Lyme disease is a Group 3 infectious disease in South Korea, and the number of cases reported to the Korea Disease Control and Prevention Agency has gradually increased from 2011 to 2020, with an average of 15.4 cases reported per year, and 31, 23, 23, and 12 cases reported each year from 2017 to 2020, respectively14.

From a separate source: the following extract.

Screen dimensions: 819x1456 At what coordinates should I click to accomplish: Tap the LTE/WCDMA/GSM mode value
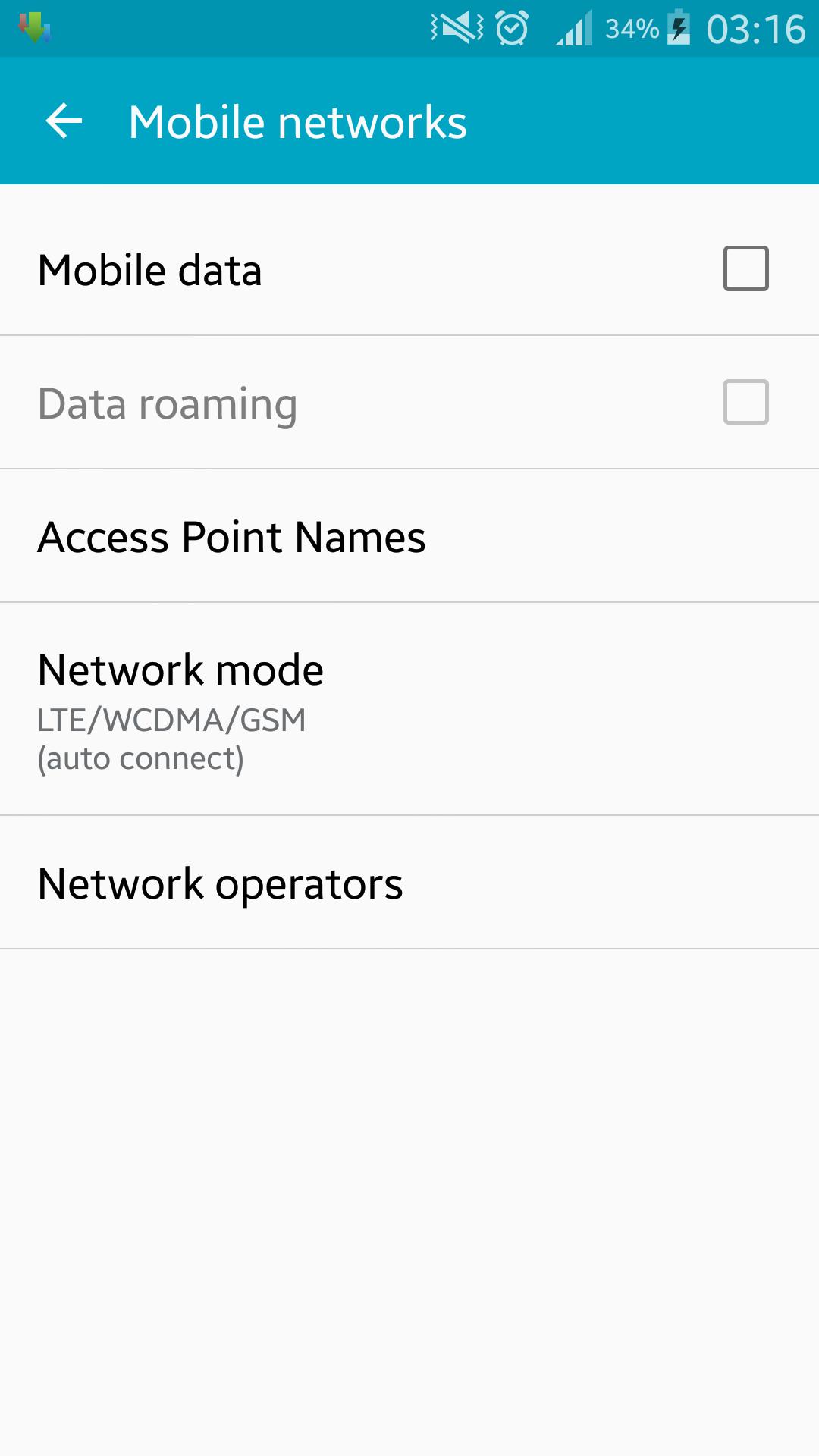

The diagnosis of Lyme disease is confirmed based on positive results in an indirect immunofluorescence assay or enzyme-linked immunosorbent assay via western blot analysis or by isolating and identifying the pathogen from clinical specimens from patients, including blood samples. In addition, the molecular techniques used for classifying and identifying Borrelia spp. and B. burgdorferi include PCR targeting rRNA genes, flaB, recA, p66, and the plasmid-encoded gene ospA; DNA-DNA homology analysis, ribotyping, PCR-RFLP analysis, pulsed-field gel electrophoresis, randomly amplified polymorphic DNA fingerprinting, multilocus sequence typing/multilocus sequence analysis, and whole genome sequencing2,15–21. The process of culturing clinical specimens to detect B. burgdorferi is labor-intensive, expensive, and applicable only to untreated patients, and therefore, is not used in clinical practice. However, microorganisms can be directly detected in clinical specimens using PCR, and their genotype can be confirmed through sequencing without isolating the pathogens17. Nested PCR is known to exhibit a sensitivity 100 times greater than that of conventional PCR; hence, nested PCR can be used to increase the diagnostic sensitivity for Lyme disease17,22. Nested PCR targeting the rrf (5S)-rrl (23S) intergenic spacer and ospA (encoding the outer surface protein A) gene or the 16S rRNA and pyrG (encoding CTP synthase) genes was performed, along with sequence analysis, to detect Borrelia DNA in clinical samples17,20.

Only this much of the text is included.